Fortinet 338 FortiWeb 5.0 Patch 6 Administration Guide
Rate limiting
In addition to controlling which URLs a client can access, you can control how often. This can
be especially important to preventing scouting and brute force password attacks.
If you need to restrict access as well as rate limiting, you can do both at the same time. See
“Combination access control & rate limiting” on page 325.

DoS prevention

You can protect your web assets from a wide variety of denial of service (DoS) attacks.

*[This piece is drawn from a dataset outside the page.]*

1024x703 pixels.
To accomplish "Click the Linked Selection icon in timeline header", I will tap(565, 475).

DoS features are organized by which open system interconnections (OSI) model layer they use
primarily to apply the rate limit:
Application layer (HTTP or HTTPS)
• Network and transport layer (TCP/IP)
Appropriate DoS rate limits vary by the web application you are protecting. For details, see
“Reducing false positives” on page 624.

Configuring application-layer DoS protection

The DoS Protection > Application submenu enables you to configure DoS protection at the
network application layer.
For some DoS protection features, the FortiWeb appliance uses session management to track
requests.
1. When a FortiWeb appliance receives the first request from any client, it adds a session
cookie to the response from the web server in order to track the session. The client will
include the cookie in subsequent requests.

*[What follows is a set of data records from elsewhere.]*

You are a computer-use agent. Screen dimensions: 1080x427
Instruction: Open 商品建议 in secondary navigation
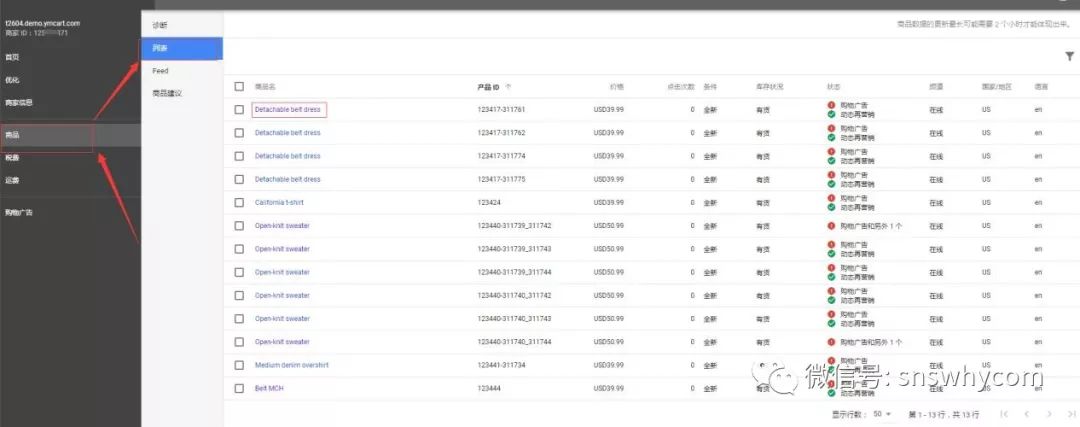coord(167,94)
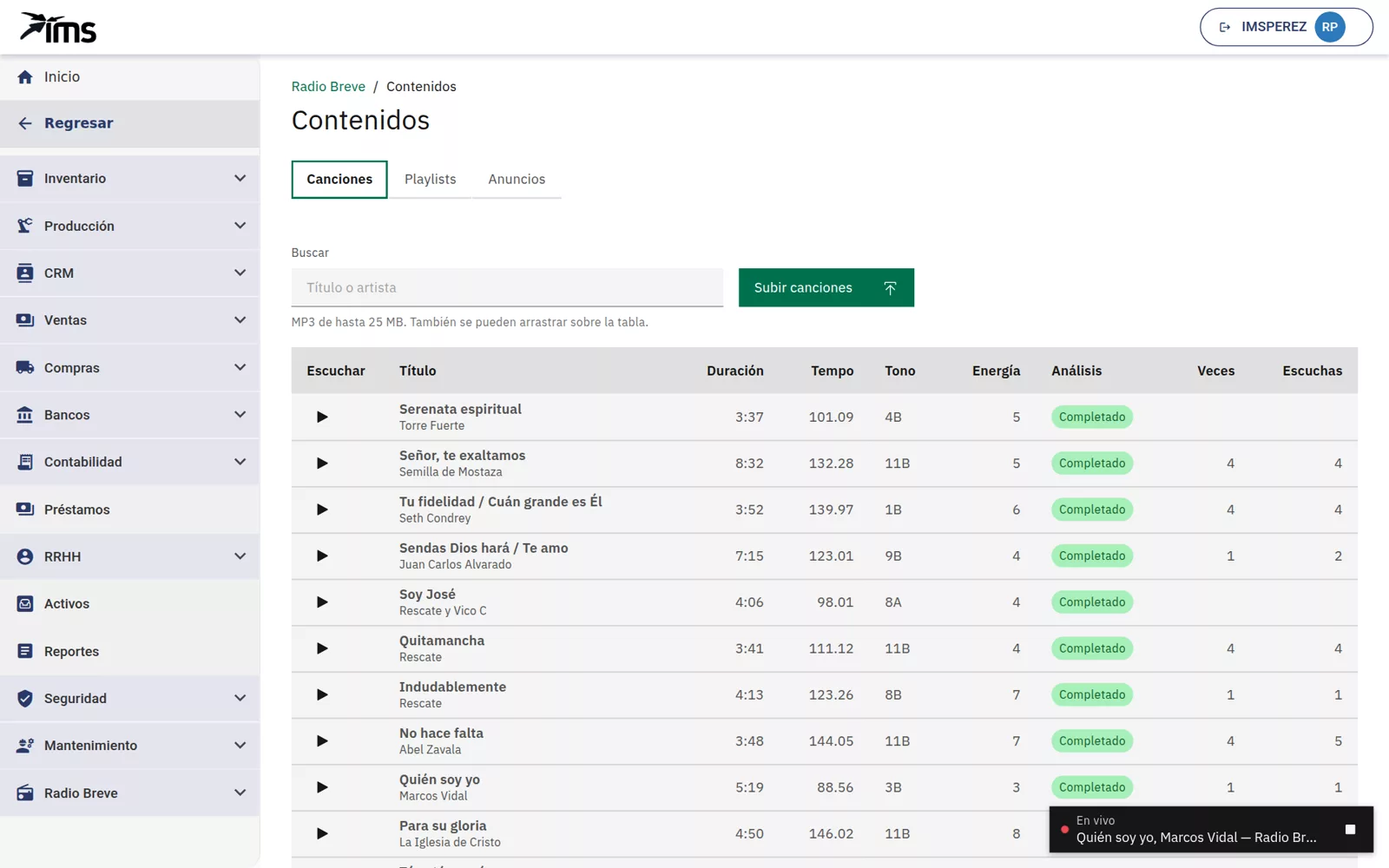Viewport: 1389px width, 868px height.
Task: Switch to the Playlists tab
Action: (430, 179)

2. If a client sends another request before the session timeout, FortiWeb examines the session
cookie in the request.
If the cookie does not exist or its value has changed, the FortiWeb appliance drops the
request.
If the same cookie exists, the request is treated as part of the same session. FortiWeb
increments its count of connections and/or requests from the client. If the rate exceeds
the limit, FortiWeb drops the extra connection or request.

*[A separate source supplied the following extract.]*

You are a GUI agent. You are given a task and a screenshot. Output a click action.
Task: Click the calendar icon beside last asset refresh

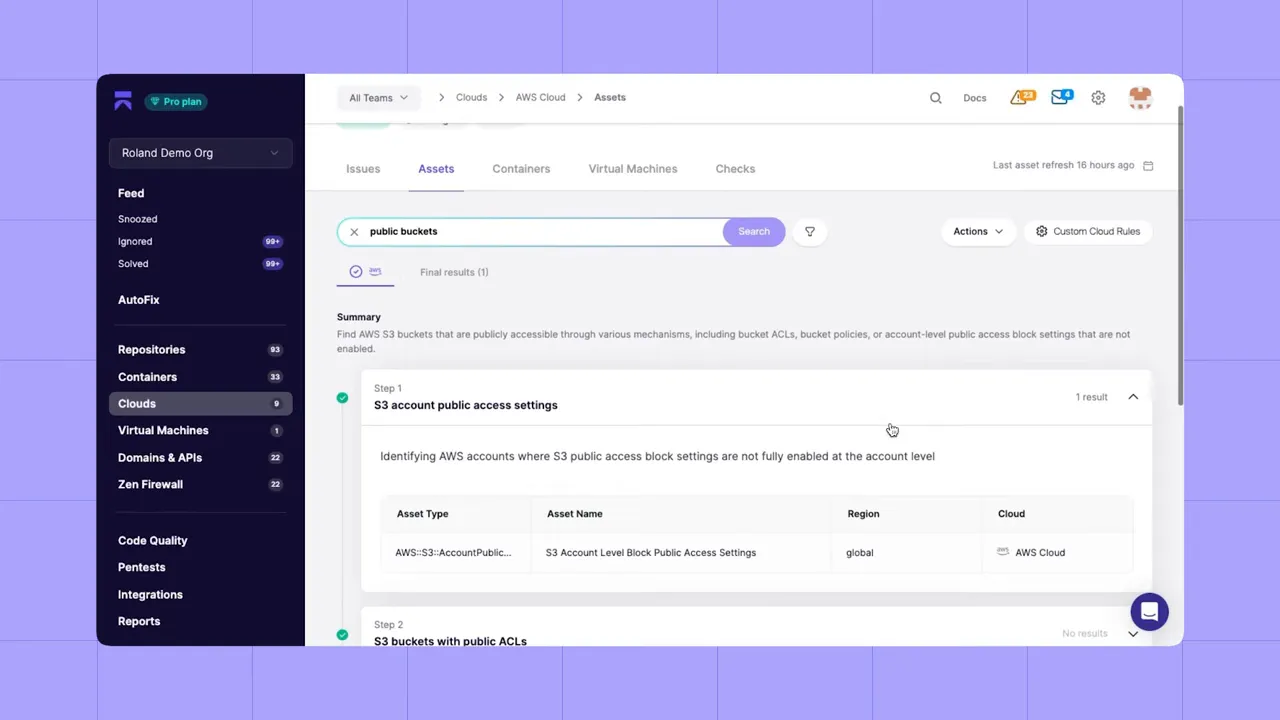pyautogui.click(x=1147, y=165)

If a client is not really interested in actually receiving a response and/or attempting to
authenticate or connecting, but is simply attempting to consume resources in order to deprive
legitimate clients, consider more than simple HTTP-layer rate limiting. See also “DoS
prevention” on page 338.
Some DoS protection features are not supported in all modes of operation. For details, see
“Supported features in each operation mode” on page 62.